> **WHAT THIS TASK INVOLVES**: Two lines below mark the span: the one containing "You are a computer-use" and the one containing "Instruction: Click the Plus12 card title". Set down both, plus every line between, exactly as they stand, and nothing else.

> **DATA TO EXAMINE**:
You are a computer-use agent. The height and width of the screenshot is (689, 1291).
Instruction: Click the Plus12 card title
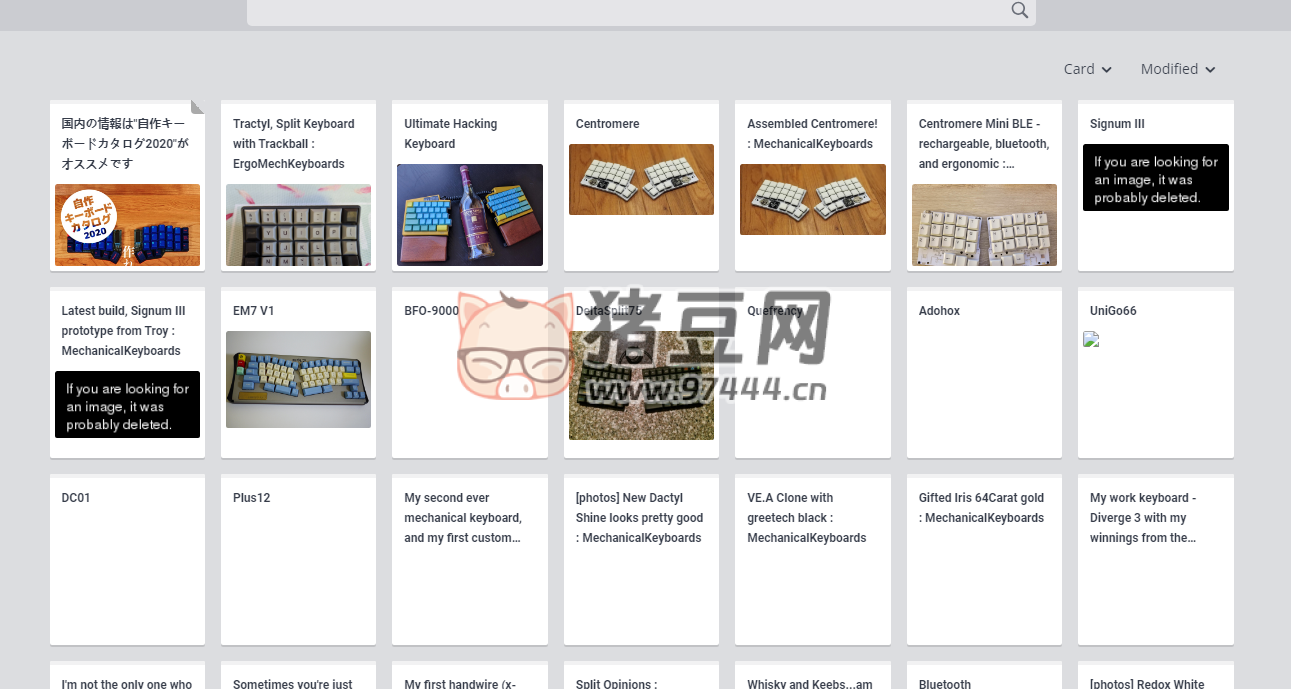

---

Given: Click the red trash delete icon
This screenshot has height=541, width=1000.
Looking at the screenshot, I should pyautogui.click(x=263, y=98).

> **TASK RESPONSE**:
You are a computer-use agent. The height and width of the screenshot is (689, 1291).
Instruction: Click the Plus12 card title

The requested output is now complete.